Within 60 days, Mattis also must submit to Trump a plan to improve overall readiness in the military by fiscal 2019. It will focus on everything from maintenance backlogs to the availability of training ranges and manpower shortages, and the time needed to coordinate and carry out military training.

Trump also called for reviews of the U.S. military’s nuclear arsenal and of ballistic missile defense. The draft document suggested that the Pentagon also would suggest programs that might be cut, but that language did not appear in the final order Trump signed.
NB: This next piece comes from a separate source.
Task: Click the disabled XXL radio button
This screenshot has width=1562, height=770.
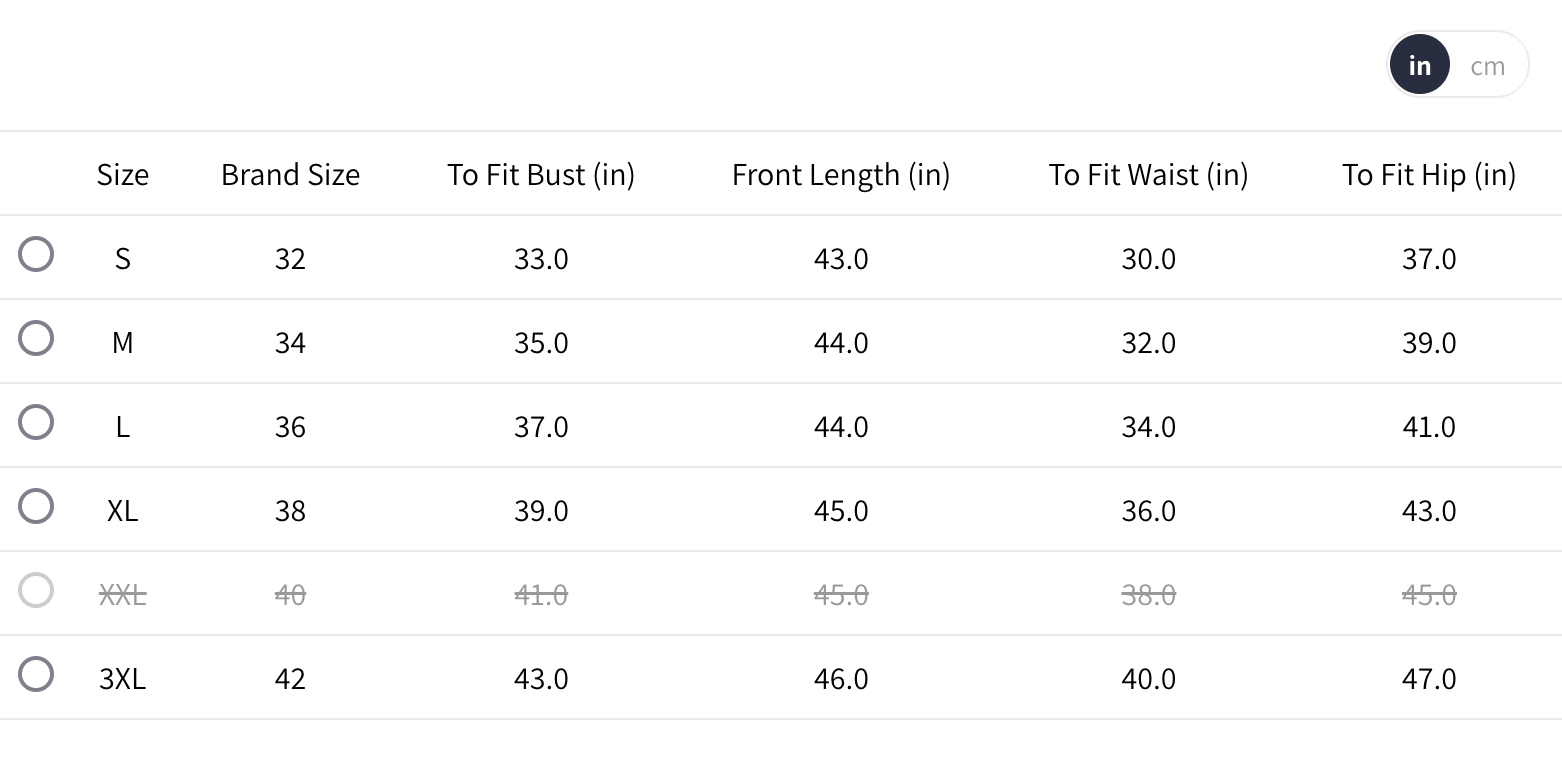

Trump’s proposals for the military during his presidential campaign were drawn heavily from the conservative Heritage Foundation, and could cost between $55 billion and $90 billion per year, according to outside experts. The plan included adding tens of thousands of soldiers until the service reaches 540,000, expanding the Navy’s fleet to have at least 350 ships, adding about 100 Air Force fighter or attack jets until the service reaches 1,200, and increasing the number of Marine Corps infantry battalions from 24 to 36, which would include thousands of Marines.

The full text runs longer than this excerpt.